Advent of The Sun-Eyed Children

When I began writing The Sun-Eyed Children I did not suspect I was launching myself into such a daunting adventure. If I had, I would probably have discarded the idea as preposterous, and left it at that. But looking back, it appears that some things in life cannot be eluded forever. One may postpone them again and again, only to find oneself increasingly disturbed by this nagging sensation of unfinished business. And it gets only worse, till some event or encounter makes one understand that there is no escape.

We live a full life. Most of it is destined to be forgotten in ash. But our true soul-experiences remain, and I believe they have to be passed on to the generations that follow us.

This book is, in part, a testimony to the sixties and seventies, a post World War II period rich in cultural revolutions — social, lifestyle, techno-scientific, artistic — that laid the foundation of our contemporary culture. With all its good and all its bad.

The story finds initial context in this period’s Western society, with its rebellious youths, their ideals, aspirations, tribulations and ways of life. Most of these ideals may have been lost in transit, but it is up to the new generations to sieve through the tale (as does the swan when it separates milk from water), to extract the lasting truths hidden in it. And in this process, make the most of the experience.

But this is only the social context, the packaging of the story. There is more.

The book attempts to lead the reader through a spiritual quest which is independent of location, time or historical periods past or future. When we look into planet Earth’s long history, we may wonder (I certainly did as far back as my adolescent days): how come we take for granted the implicit outcome that evolution, having incessantly crawled across the ages, suddenly comes to a halt at the peak of Homo Sapiens? And here we are. An imperfect finished product set forever till the end of time?
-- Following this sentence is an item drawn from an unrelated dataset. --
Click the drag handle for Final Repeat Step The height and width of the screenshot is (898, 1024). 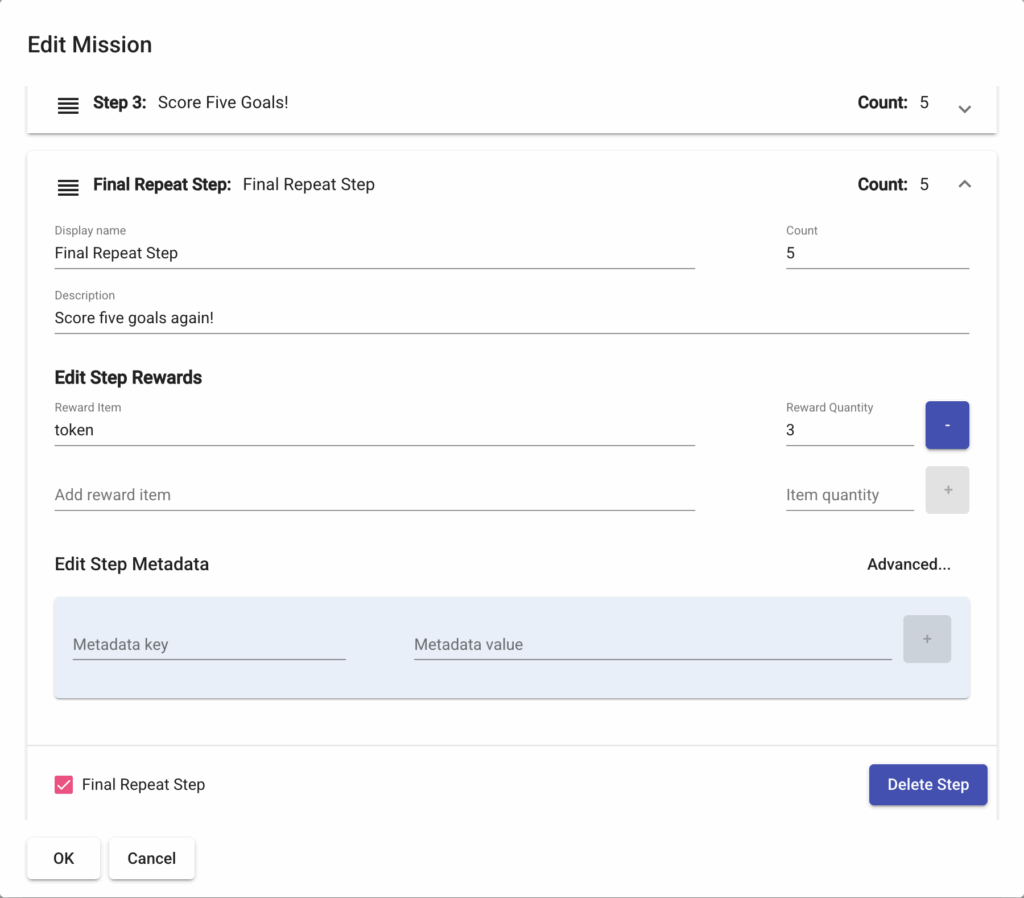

Or could it be that the immense timescale makes us blind to the unstoppable current of evolution?

An overwhelming archive of science-fiction literature and cinema tends to describe humanity in the future as cloned from the immutable template of today’s mankind, only set in an advanced technological universe — laden with starships travelling through hyperspace and other futuristic devices. They feature a frozen, no longer evolving Homo Sapiens species, the same future imbeciles getting drunk and picking fights in the same bars, lingering in the same brothels, only decorated with fluo LEDs in the burrows of some large asteroid; the same power-hungry politicians waging war across the solar system or even the galaxy, instead of some remote third-world country on Earth. What a dreadful future! If it is really what awaits us, I want none of it…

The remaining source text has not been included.